→ DATA SUPPLIED:
+ + +

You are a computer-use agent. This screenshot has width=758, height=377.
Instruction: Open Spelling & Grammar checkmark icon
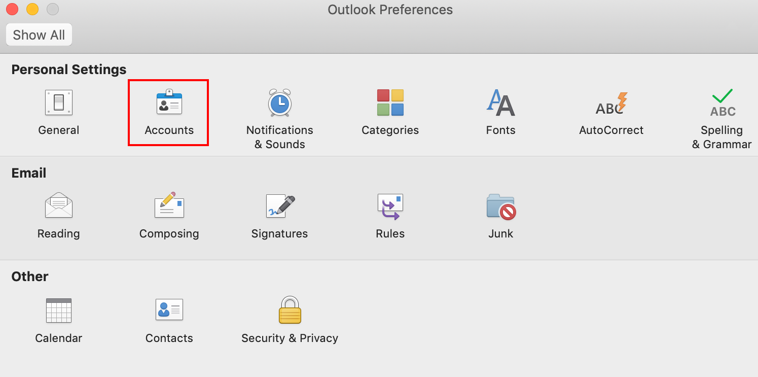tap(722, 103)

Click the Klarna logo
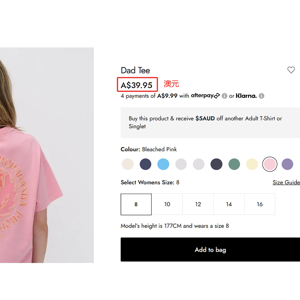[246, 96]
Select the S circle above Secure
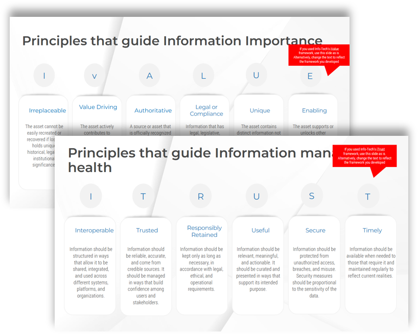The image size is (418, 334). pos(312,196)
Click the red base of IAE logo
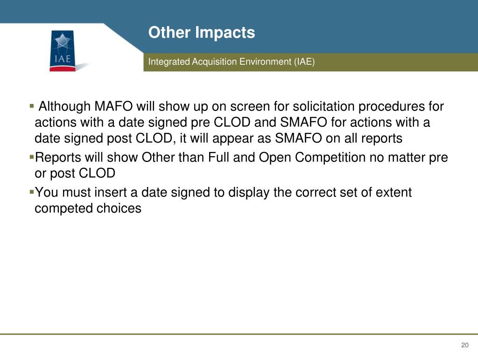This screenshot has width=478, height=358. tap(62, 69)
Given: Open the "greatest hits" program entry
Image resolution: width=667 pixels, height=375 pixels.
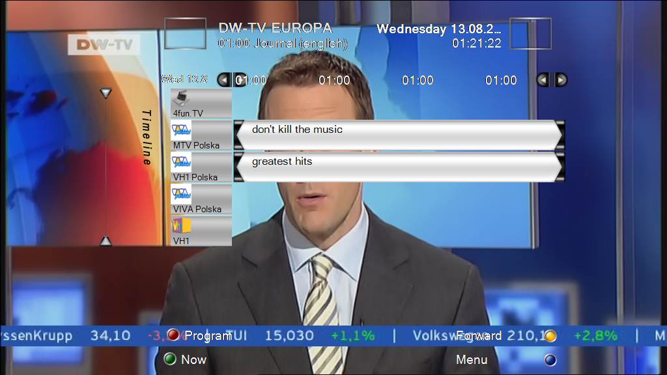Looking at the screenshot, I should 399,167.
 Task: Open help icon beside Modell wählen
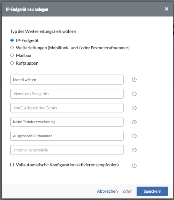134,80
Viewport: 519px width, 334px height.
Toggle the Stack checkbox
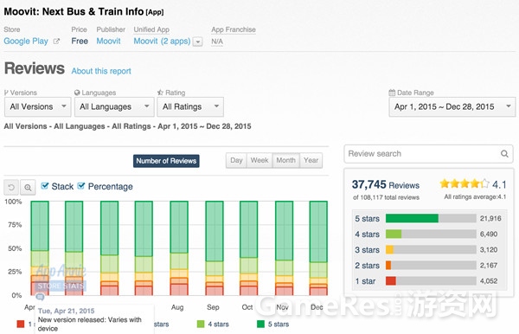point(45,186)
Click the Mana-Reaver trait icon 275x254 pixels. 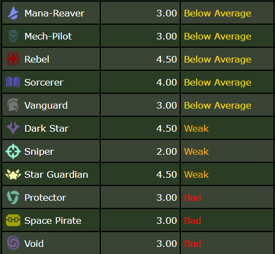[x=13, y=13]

+ + +

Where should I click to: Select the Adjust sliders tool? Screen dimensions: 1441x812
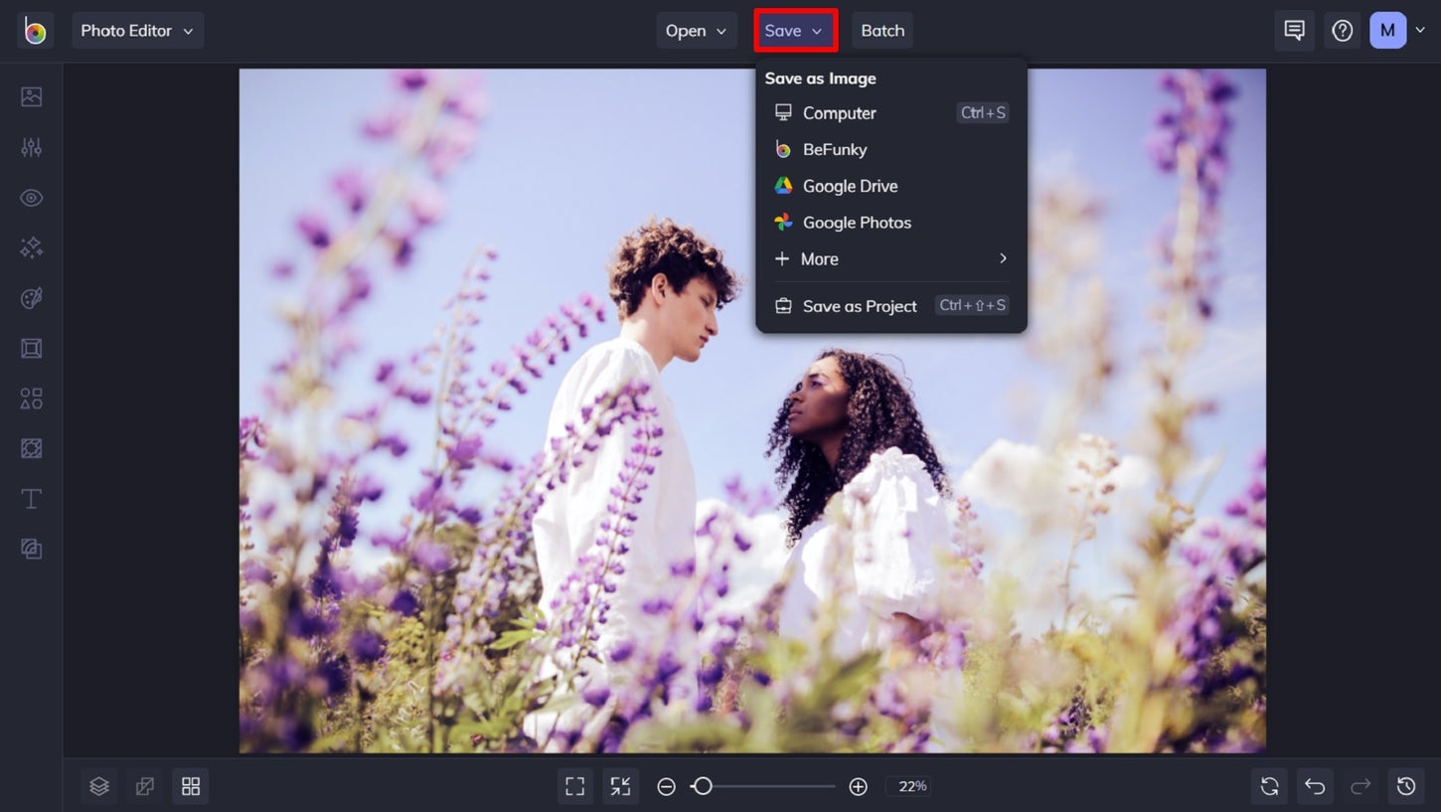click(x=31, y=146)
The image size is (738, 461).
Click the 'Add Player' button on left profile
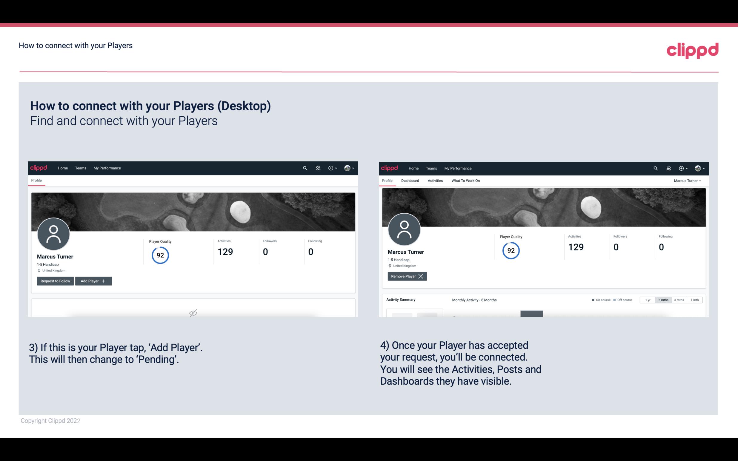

+ + +

Go to the line with "The image size is (738, 461)." in the entries above and repeat every line from there through the line with "Click the 'Add Player' button on left profile", exactly and with no other text.

→ WRITTEN ANSWER:
The image size is (738, 461).
Click the 'Add Player' button on left profile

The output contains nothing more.